Finanças
Diretores do Banco Central se reúnem com BRB após liquidação do Master
Procurador-geral do BC também se encontrou com juiz responsável pela operação da PF que prendeu Vorcaro e afastou presidente do banco público
Um dia após a liquidação do Banco Master, representantes do BRB se reuniram nesta quarta-feira com diretores do Banco Central. O encontro ocorreu em meio à repercussão da operação da Polícia Federal que investiga suspeitas de fraude na venda de carteiras de crédito entre o Master e o banco controlado pelo governo do Distrito Federal.
A ação resultou na prisão do dono do Master, Daniel Vorcaro, de dirigentes do banco privado, e no afastamento do presidente do BRB, Paulo Henrique Costa, além do diretor financeiro, Dario Garcia Junior. No mesmo dia, o BC determinou a liquidação do Master.
Participaram da reunião os diretores de Fiscalização do BC, Ailton Aquino, e de Organização do Sistema Financeiro e Resolução, Renato Gomes, além do chefe do Departamento de Supervisão Bancária, Belline Santana. Pelo BRB, estiveram presentes o presidente do Conselho de Administração, Marcelo Talarico, o conselheiro Luis Fernando de Lara Resende e o diretor jurídico, Jacques Mauricio Ferreira Veloso de Melo.
Houve ainda um encontro entre o procurador-geral do BC, Cristiano Cozer, e o juiz Ricardo Leite, responsável por autorizar a operação da Polícia Federal.
Segundo documentos internos da área de Supervisão do Banco Central, o BRB precisou realizar “registros contábeis sem respaldo documental” para se adequar às normas do setor financeiro, após a compra de carteiras de crédito do Master.
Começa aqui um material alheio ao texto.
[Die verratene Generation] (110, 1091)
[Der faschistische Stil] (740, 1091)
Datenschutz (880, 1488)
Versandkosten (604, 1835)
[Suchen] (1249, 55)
Entre julho de 2024 e outubro de 2025, o BRB transferiu ao grupo Master o equivalente a R$ 16,7 bilhões, conforme apontam os investigadores.
A área técnica do BC destacou que o “elevado apetite por aquisições” trouxe impactos operacionais à estatal, incluindo o desenquadramento do índice de Basileia no início deste ano. Outros requisitos de capital também ficaram próximos ao limite mínimo, principalmente devido à aquisição dos ativos do Master.
“Para não desenquadrar, o BRB realizou registros contábeis sem respaldo documental, baseando-se em contrato de venda da participação societária da BRB Financeira, celebrado apenas em março de 2025”, diz um dos documentos do BC.
Em nota divulgada nesta terça-feira, o BRB afirmou que “sempre atuou em conformidade com as normas de compliance e transparência, prestando regularmente informações ao Ministério Público Federal e ao Banco Central do Brasil sobre todas as operações relacionadas ao Banco Master”.
A assessoria de Daniel Vorcaro, controlador do Banco Master detido na noite de segunda-feira em Guarulhos, informou que ele tinha voo programado para Dubai, onde se encontraria com os compradores da instituição. “No mesmo dia, advogados, por ele e pelo Banco Master, colocaram-se, como já haviam feito antes, à disposição para cooperar com as autoridades, prover informações e participar de audiências, inclusive com a presença de Vorcaro”.